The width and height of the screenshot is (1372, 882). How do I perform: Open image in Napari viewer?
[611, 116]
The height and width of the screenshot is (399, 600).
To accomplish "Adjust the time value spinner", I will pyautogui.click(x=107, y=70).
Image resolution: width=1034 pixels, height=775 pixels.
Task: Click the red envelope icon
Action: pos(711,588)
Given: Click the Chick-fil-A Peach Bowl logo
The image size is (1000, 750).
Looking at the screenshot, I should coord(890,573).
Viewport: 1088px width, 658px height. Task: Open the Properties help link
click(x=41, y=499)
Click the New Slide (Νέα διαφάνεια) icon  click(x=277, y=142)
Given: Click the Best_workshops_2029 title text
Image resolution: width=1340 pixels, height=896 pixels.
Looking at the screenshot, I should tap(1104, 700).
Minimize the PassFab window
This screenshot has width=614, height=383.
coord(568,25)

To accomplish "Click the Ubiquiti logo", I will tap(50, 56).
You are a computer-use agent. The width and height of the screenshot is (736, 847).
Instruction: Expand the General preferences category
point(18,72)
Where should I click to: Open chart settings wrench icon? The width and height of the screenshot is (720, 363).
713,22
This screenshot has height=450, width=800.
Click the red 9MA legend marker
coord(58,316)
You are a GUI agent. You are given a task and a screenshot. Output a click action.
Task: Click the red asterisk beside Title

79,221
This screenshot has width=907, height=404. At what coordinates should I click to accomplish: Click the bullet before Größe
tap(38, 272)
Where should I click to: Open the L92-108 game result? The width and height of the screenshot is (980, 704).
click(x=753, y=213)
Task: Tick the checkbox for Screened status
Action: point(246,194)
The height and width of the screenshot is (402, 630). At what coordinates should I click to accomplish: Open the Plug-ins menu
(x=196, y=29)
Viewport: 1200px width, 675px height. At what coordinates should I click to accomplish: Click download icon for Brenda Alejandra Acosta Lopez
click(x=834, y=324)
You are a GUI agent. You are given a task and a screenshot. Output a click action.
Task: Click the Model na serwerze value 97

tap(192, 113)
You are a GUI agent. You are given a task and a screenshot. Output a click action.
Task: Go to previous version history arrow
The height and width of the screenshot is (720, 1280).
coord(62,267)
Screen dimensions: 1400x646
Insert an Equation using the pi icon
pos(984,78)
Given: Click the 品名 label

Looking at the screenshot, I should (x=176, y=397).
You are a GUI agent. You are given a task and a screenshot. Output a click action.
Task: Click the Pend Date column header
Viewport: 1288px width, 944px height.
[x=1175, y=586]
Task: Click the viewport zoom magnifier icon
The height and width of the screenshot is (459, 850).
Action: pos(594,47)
|---|
TASK ITEM => Everything from the line with "Task: Click the Pend Date column header" through the last line of the data is to be retyped verbatim, with no other text.

SOLUTION TO THE EXERCISE =>
Task: Click the Pend Date column header
Viewport: 1288px width, 944px height.
[x=1175, y=586]
Task: Click the viewport zoom magnifier icon
The height and width of the screenshot is (459, 850).
Action: pos(594,47)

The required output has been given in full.